Différentes conditions atmosphériques sont susceptibles d’apporter des précipitations extrêmes dans la région alpine. (Garavaglia et al., 2010) s’est basé sur les données instrumentales de pluviométrie françaises (entre 1953-2005) pour définir les deux grands types de conditions synoptiques pouvant apporter des précipitations au printemps et en automne. Les précipitations les plus fortes sont favorisées par des apports d’ouest provenant de l’Atlantique. Le régime de précipitation Méditerranéen, provoque des précipitations intenses autour du sud des Alpes. Toutefois, la majeure partie de l’été est régie par des conditions anticycloniques, favorisant les précipitations localisées de type orage convectif (Durand et al., 2009; Gottardi et al., 2012). Des configurations similaires d’apports ont été identifiées dans les Alpes suisses à partir de données instrumentales (Schmocker-Fackel and Naef, 2010). Par exemple, la période 1950-1960 à la Muzelle présente une augmentation des crues non perceptible dans les fréquences de crues au lac du Lauvitel ou dans les archives historiques. Elle est toutefois synchrone avec l’occurrence de crues en Suisse, dont les régimes sont dominés par des flux de sud-ouest. La fréquence de crues des deux lacs augmente entre 1970- 1980 et 2000-2010, qui dans les Alpes suisses se traduisent par des flux d’humidité provenant majoritairement du nord-ouest (Schmocker-Fackel and Naef, 2010). De plus, la crue de 1928 a été identifiée comme un flux de sud provenant de la méditerranée (Pardé, 1929).

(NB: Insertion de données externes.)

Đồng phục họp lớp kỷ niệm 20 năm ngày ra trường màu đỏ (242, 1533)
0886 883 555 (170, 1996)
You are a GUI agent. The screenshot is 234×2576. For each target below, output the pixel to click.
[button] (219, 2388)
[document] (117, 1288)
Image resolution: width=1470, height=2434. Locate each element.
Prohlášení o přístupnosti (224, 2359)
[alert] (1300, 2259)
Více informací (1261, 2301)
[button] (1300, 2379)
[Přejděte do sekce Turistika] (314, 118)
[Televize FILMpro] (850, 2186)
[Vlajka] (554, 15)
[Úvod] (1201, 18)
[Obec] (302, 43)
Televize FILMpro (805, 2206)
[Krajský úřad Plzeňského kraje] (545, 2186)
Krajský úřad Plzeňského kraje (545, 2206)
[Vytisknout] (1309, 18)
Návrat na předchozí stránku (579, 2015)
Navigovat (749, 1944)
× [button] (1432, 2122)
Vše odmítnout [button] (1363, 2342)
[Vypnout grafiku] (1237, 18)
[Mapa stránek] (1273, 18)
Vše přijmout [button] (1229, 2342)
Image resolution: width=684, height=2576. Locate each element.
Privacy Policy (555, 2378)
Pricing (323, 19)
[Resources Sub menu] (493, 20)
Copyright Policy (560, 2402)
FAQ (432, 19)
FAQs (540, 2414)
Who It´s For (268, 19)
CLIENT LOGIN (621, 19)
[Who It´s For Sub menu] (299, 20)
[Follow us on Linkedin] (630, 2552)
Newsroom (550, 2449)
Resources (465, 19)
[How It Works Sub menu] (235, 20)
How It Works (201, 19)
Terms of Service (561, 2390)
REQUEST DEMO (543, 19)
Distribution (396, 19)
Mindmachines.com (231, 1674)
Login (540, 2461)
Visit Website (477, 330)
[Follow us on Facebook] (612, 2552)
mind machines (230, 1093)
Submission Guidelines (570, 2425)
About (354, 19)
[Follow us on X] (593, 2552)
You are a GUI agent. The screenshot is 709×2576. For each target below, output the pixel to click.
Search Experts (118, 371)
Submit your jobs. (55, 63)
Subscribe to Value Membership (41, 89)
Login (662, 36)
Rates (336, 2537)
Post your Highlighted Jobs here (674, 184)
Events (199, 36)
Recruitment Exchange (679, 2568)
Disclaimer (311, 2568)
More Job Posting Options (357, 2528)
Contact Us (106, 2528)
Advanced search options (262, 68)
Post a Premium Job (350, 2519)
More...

Les événements de crues enregistrés dans les lacs au nord des Alpes françaises se sont révélés plus sensibles aux apports d’humidité provenant de l’ouest et aux événement convectifs locaux (Wilhelm et al., 2012a, 2013). Au contraire, les lacs au sud des Alpes sont plus influencés par les flux provenant du sud (Wilhelm et al., 2012b). Il semble donc que les deux types de flux influencent la région de l’Oisans, située à l’interface entre les Alpes du nord et du sud françaises. Les événements de pluies convectives plus localisées contribuent aussi à l’occurrence des

précipitations extrêmes (Frei et al., 2000). Sur la période de temps du dernier siècle, il est donc difficile d’en dégager une tendance pour les deux lacs de la Muzelle et de Lauvitel.